--- Aim of the task ---
Pictures must not appear; the answer is exactly the lines from the one that holds "Image resolution: width=1110" through the end of the material.
[Opening The input section]
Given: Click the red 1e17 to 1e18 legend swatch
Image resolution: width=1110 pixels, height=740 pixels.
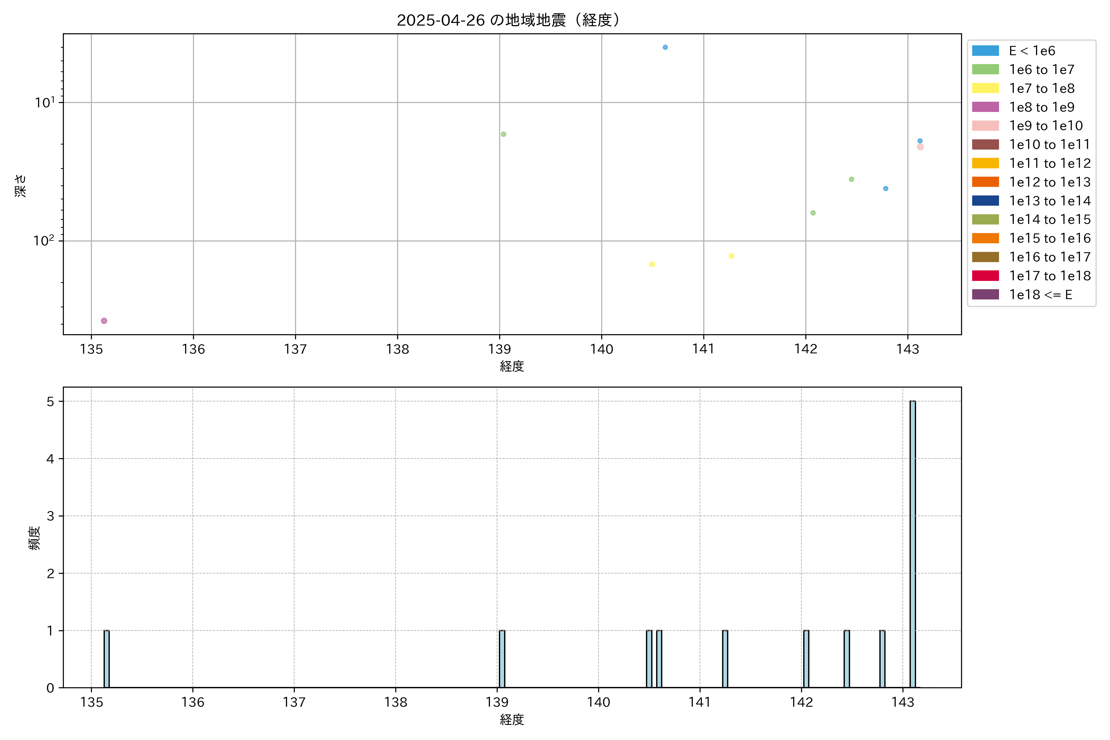Looking at the screenshot, I should click(x=985, y=276).
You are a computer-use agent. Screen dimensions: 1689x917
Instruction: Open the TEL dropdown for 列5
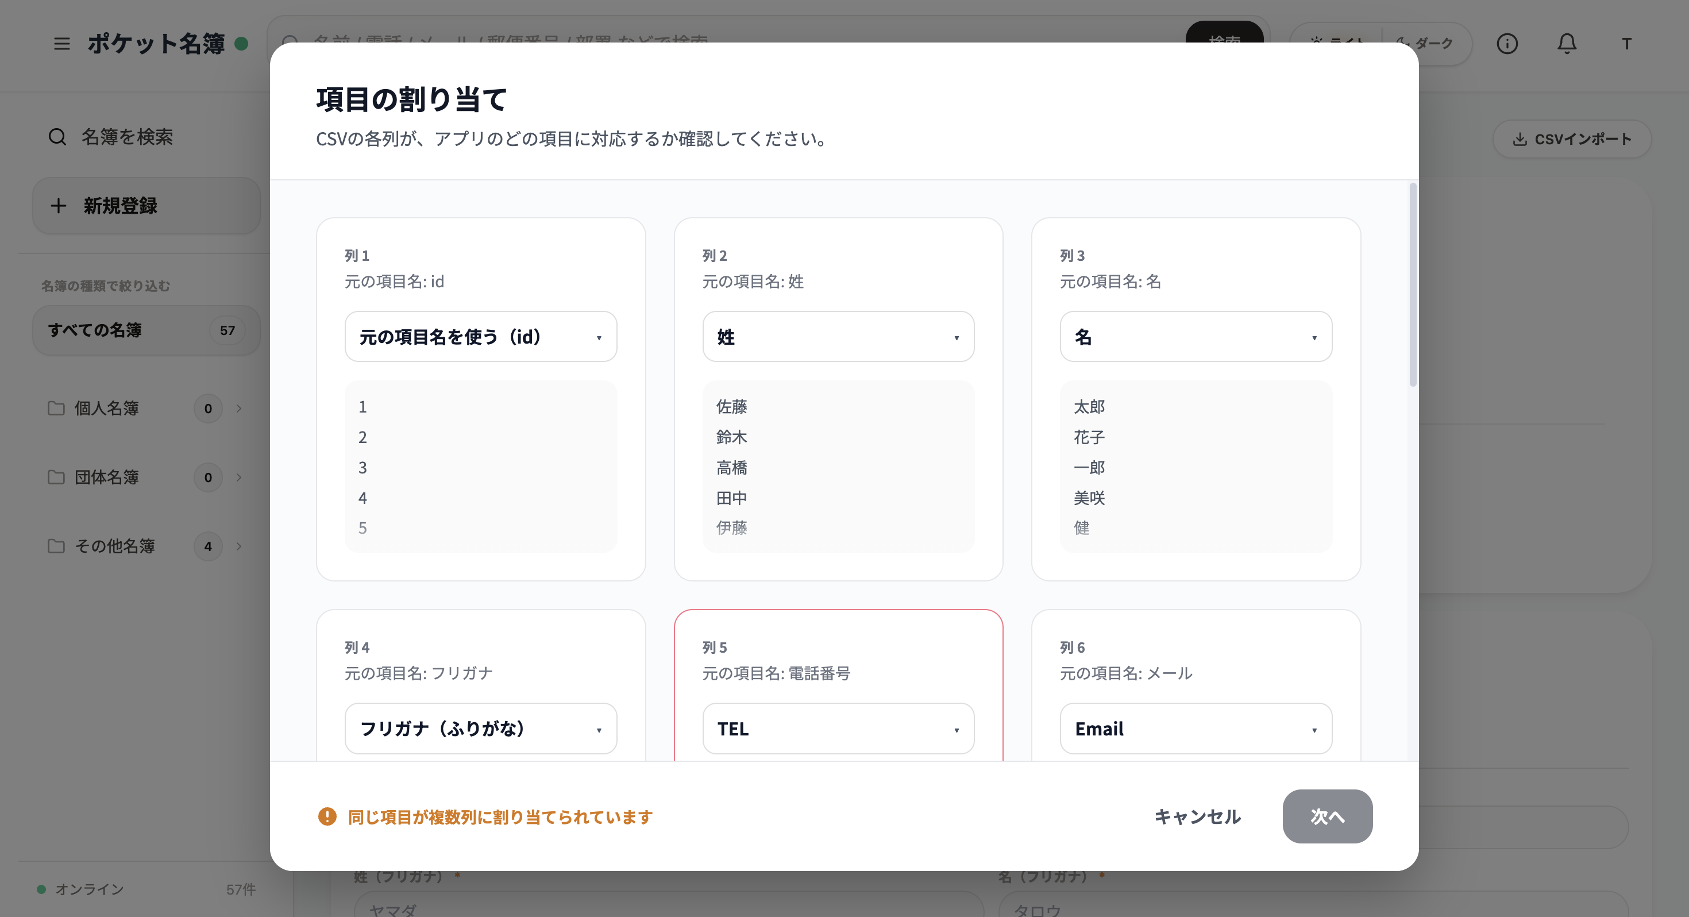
[Closing The input section]
--- Solution to the exercise ---
Image resolution: width=1110 pixels, height=740 pixels.
Looking at the screenshot, I should click(x=985, y=276).
You are a computer-use agent. Screen dimensions: 1689x917
Instruction: Open the TEL dropdown for 列5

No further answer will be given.